Inquisitor (LIT) is a new progressive black metal project with Avant tendencies from Lithuania. I refrain from flat-out calling them “avant-garde black metal” because the term has been overused as of late and this project isn’t all that unusual in sound, but rather in theme. The name of the project itself suggests a philosophical mind with an “inquisitor” being one who questions and seeks answers passionately. Indeed, the very title of the album begins leading us down that philosophical path with “Id” being one-third of Freud’s structural model of the psyche, with the other two being the ego and super-ego. The “Id” is the instinctual function of our psyche, the part of our brains that seeks out pleasure and avoids pain, the dark part of us that we continue to dig towards with our insatiable appetites but can never quite reach. The Id is chaos incarnate within each individual, and is the most natural part of our minds. Present even at birth, it is the animistic, uninfluenced instinctual drive that we inherit. The perfect representation of this is the Gnostic deity Abraxas whom encapsulated everything — light and dark, good and evil, black and white — within itself.
Thus, this release thematically is attempting to observe that part of the human psyche on its most basic level, hence the chaotic yet grand melodic keyboard melodies and guitar riffage. Even on the most basic level of the Id, chaos reigns.

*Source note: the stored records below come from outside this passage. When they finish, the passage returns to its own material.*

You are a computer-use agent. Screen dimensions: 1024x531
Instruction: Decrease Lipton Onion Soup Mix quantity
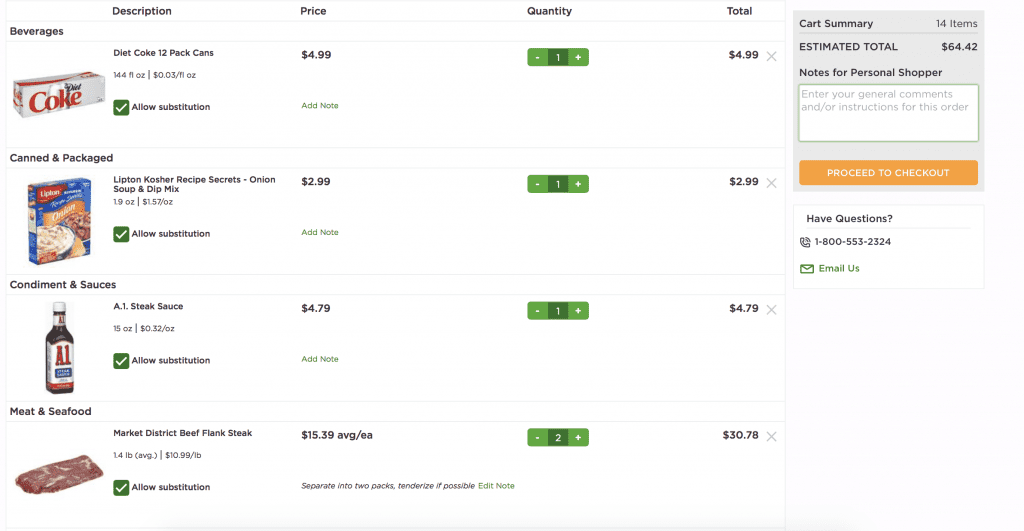537,184
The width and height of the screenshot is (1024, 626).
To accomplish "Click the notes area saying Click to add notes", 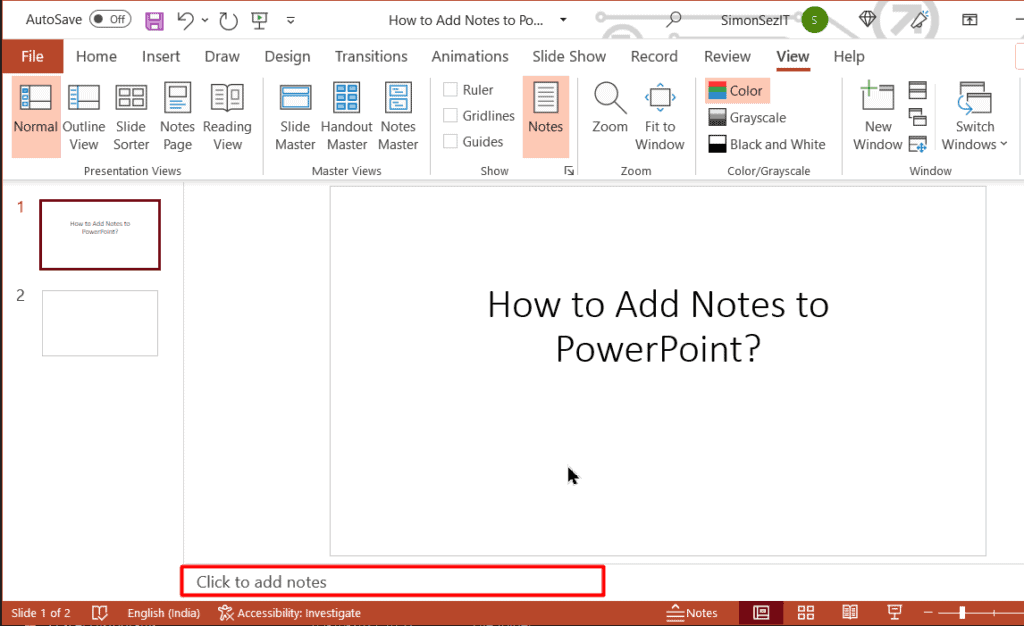I will [x=392, y=581].
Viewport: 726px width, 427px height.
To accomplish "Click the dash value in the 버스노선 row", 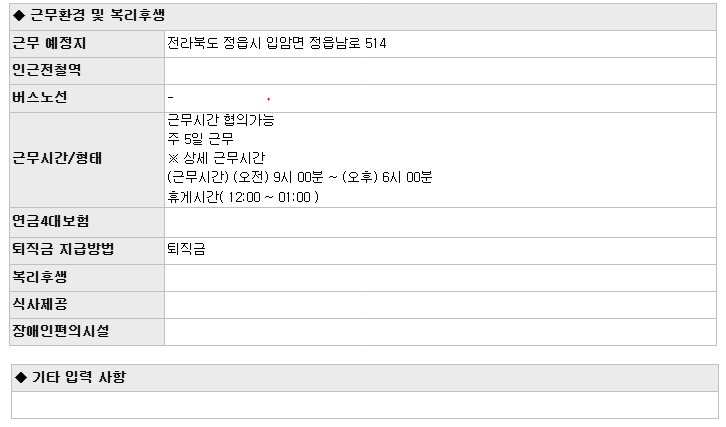I will point(172,97).
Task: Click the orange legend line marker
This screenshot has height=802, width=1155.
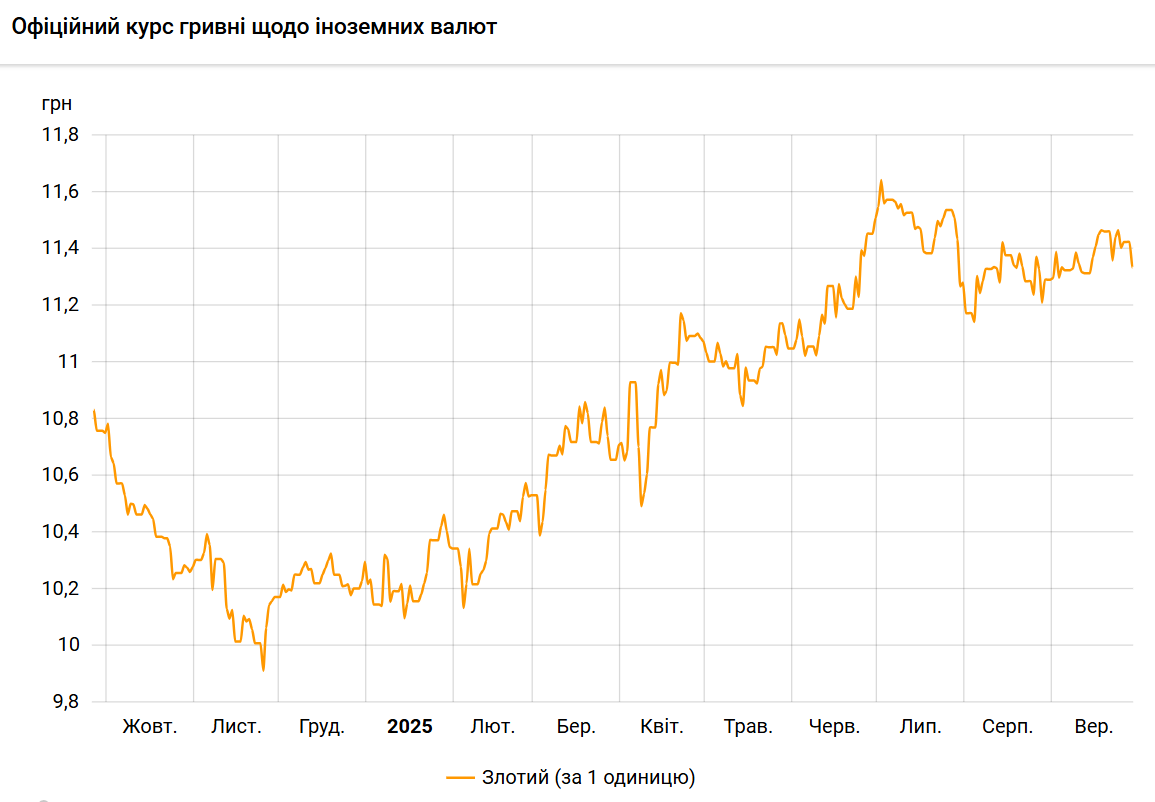Action: [461, 776]
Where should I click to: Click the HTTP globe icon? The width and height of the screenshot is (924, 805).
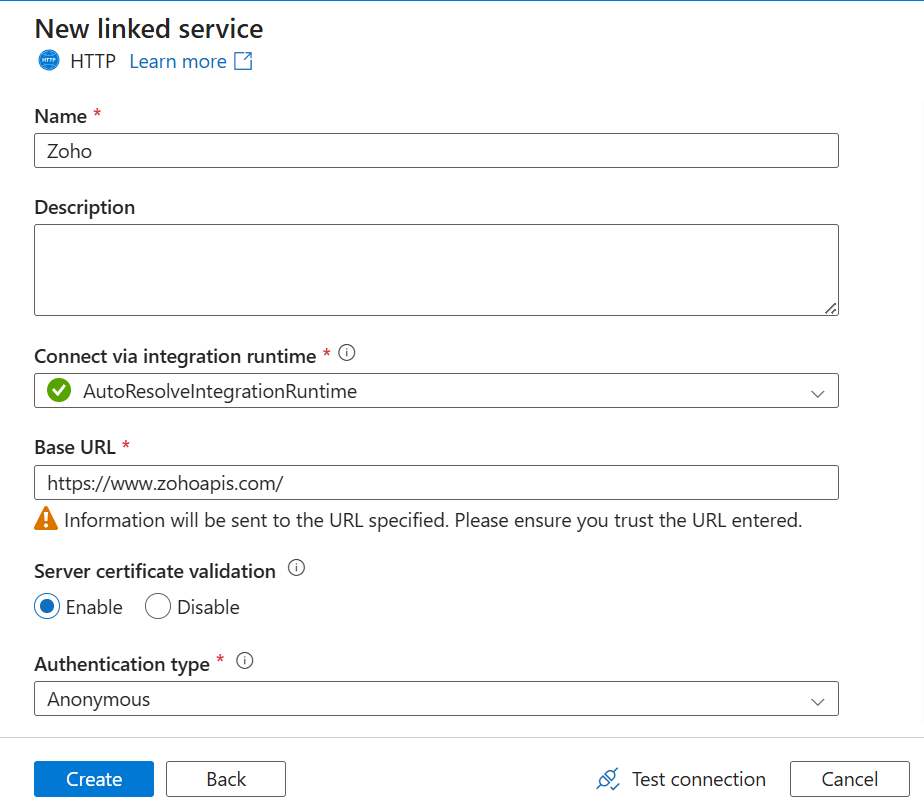tap(48, 61)
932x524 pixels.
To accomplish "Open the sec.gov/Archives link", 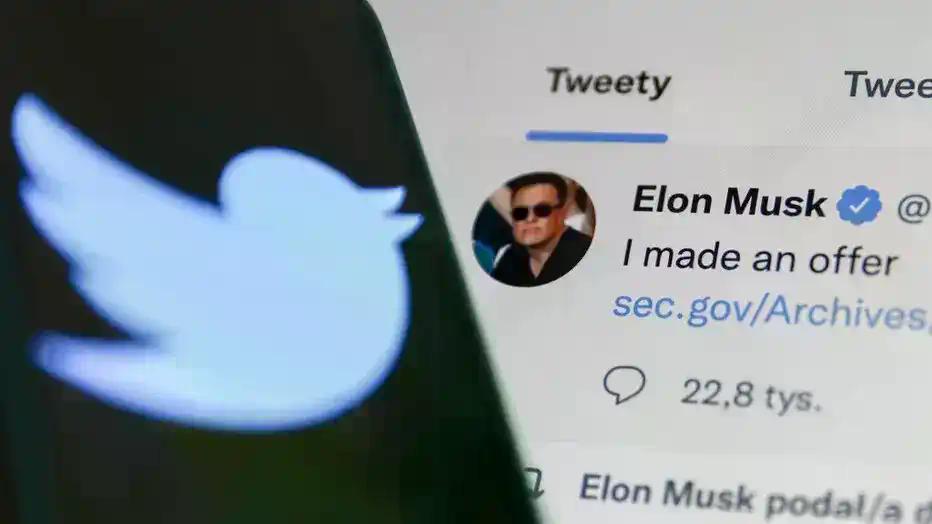I will point(772,310).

The track titles even suggest that we run the full gauntlet of this dark subconscious through the Latin phrases Infimum (The Lowest) and Supremum (The Highest). Of course, strangely, this is only a secondary theme to the music. The primary theme is a concept album based around one traveler’s journey and his strange life during these travels. The dialog is the vocal part of the album, which is broken down into three separate chapters over the expanse of the first four tracks and takes shape visually through the presentation of the lyrics in the 16-page booklet. Through these tracks, the studies mentioned above are discussed in a physical and metaphysical, literal and theoretical nature. The intro paragraph hammers home the fact that the foundation of our collective scientific knowledge over the past millenia or so is crumbling under the weight of relatively new ideas like chaos and quantum theories and that the only certainty now is uncertainty. A philosophical thought in itself within the realm of Epistemology as we struggle to comprehend and apply what little we have learned as we peer further down into the structures of life beyond a molecular level.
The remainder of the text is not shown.